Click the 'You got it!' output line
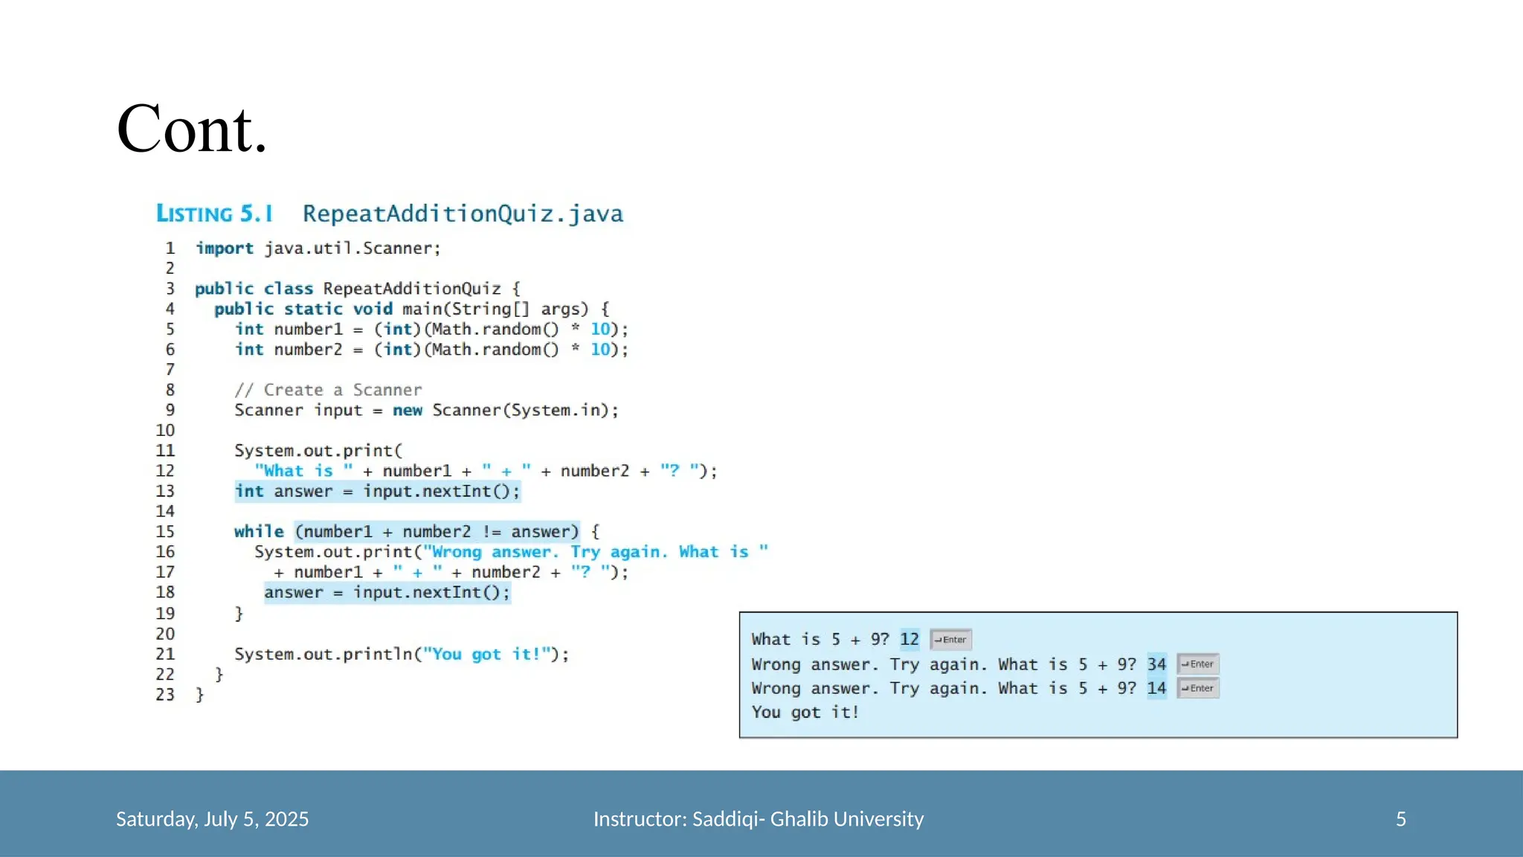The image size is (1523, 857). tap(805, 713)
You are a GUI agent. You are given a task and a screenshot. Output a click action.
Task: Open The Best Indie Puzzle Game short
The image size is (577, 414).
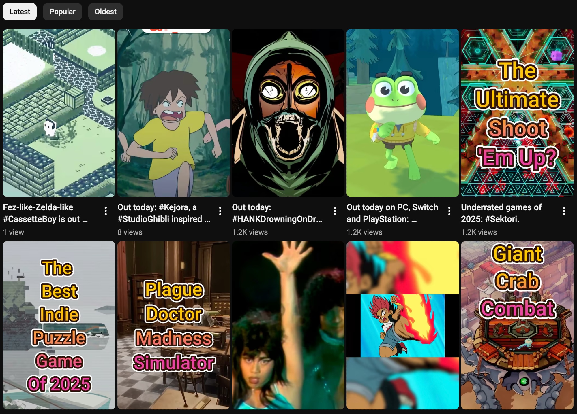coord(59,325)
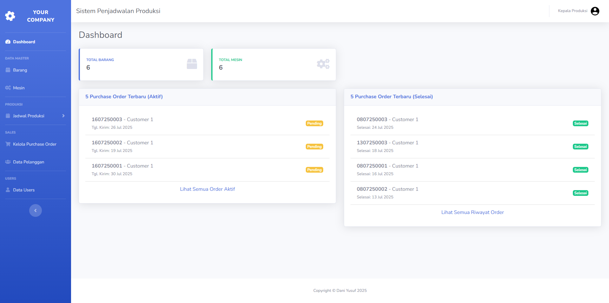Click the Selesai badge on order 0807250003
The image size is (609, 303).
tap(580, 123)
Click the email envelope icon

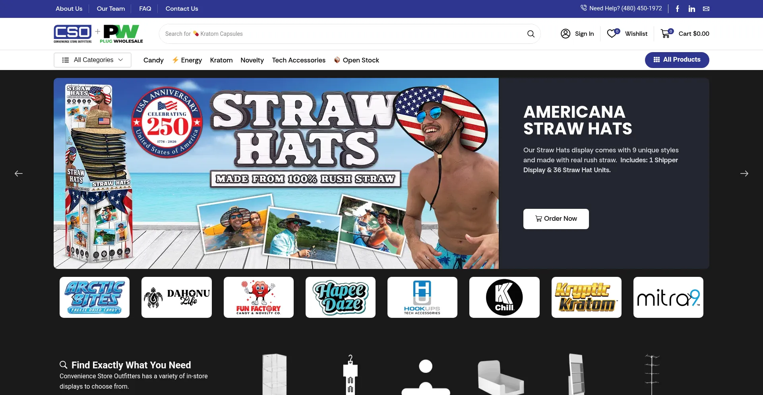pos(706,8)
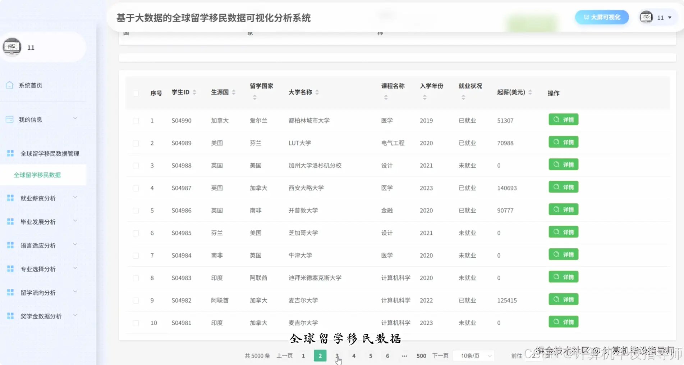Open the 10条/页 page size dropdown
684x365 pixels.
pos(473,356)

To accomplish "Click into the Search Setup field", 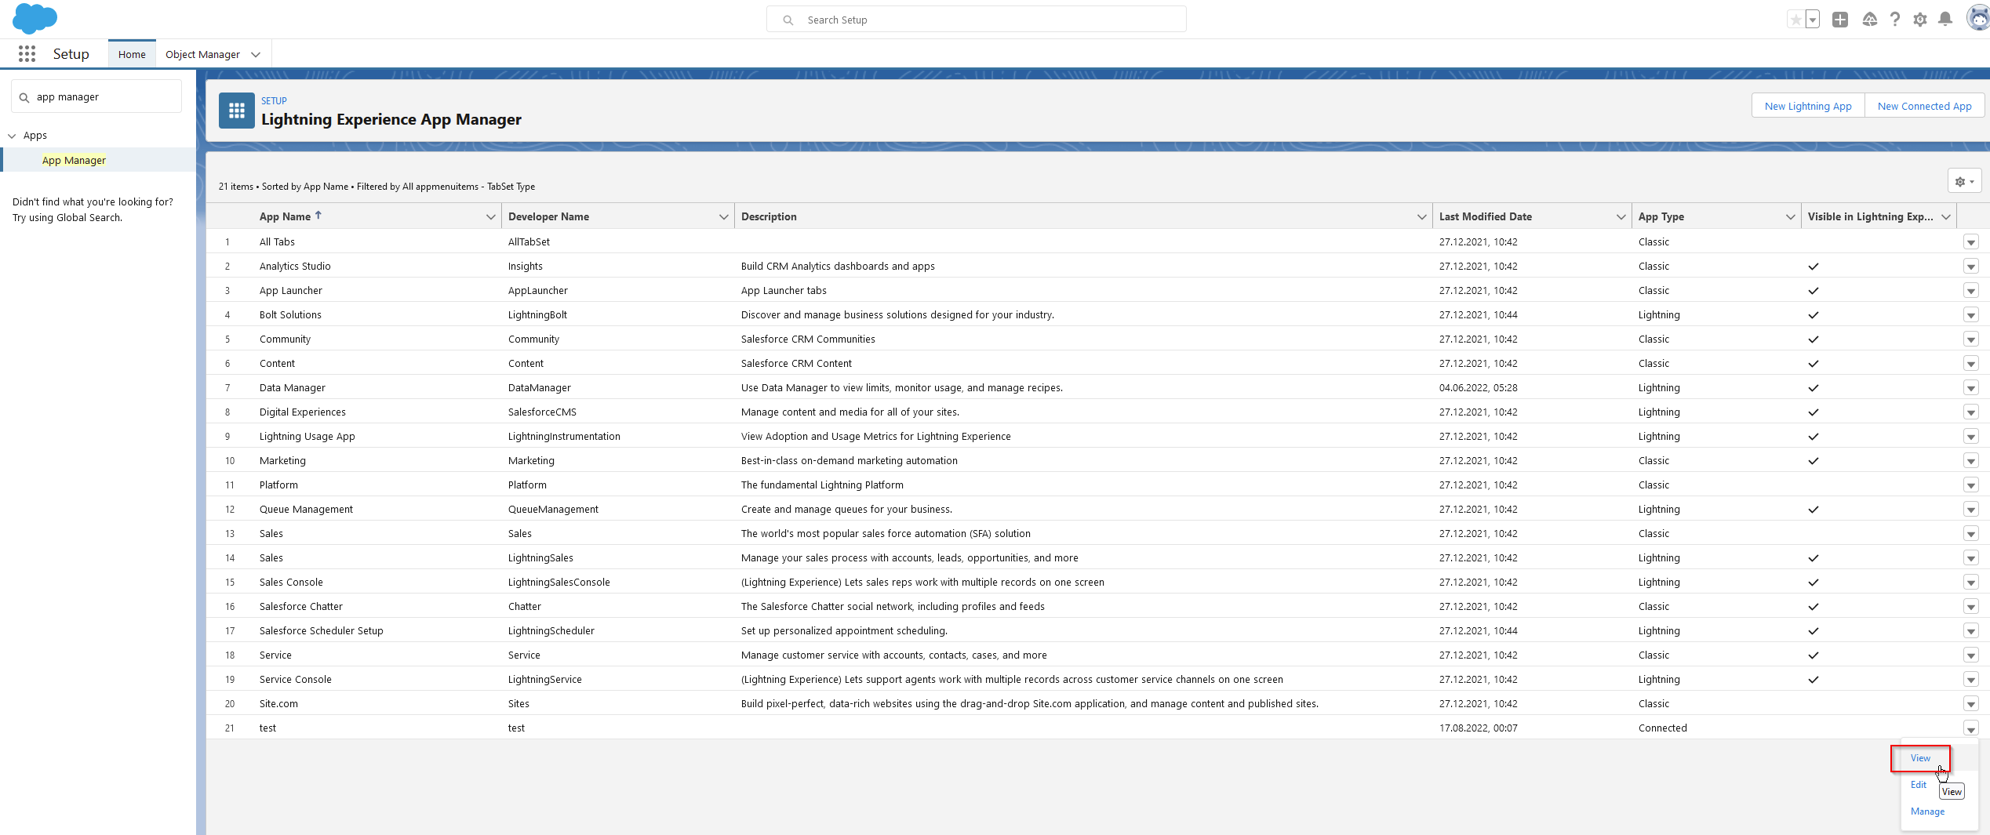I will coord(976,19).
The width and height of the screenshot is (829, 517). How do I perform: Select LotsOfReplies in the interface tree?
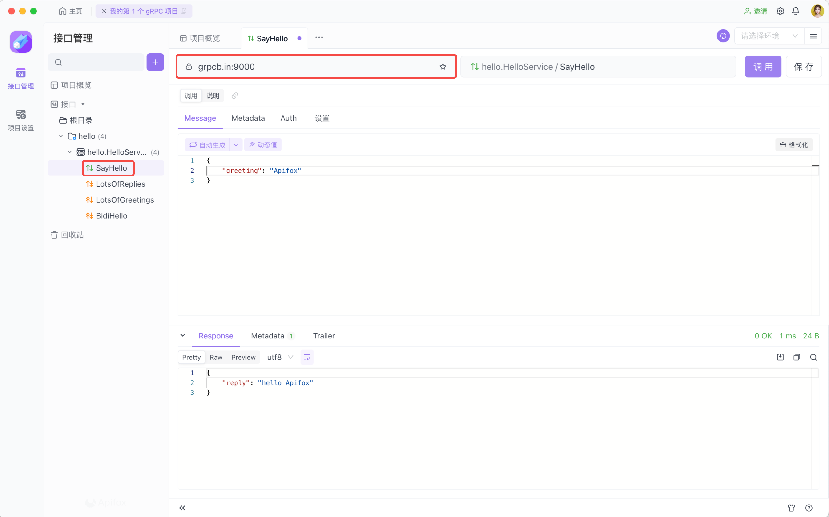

○ ○ ○ ○ ○ ○ ○

# [EXERCISE OBJECTIVE]
Lines in the data that hold "screenshot" are to be counted, and the number alone reported.

# [RESPONSE TO THE TASK]
2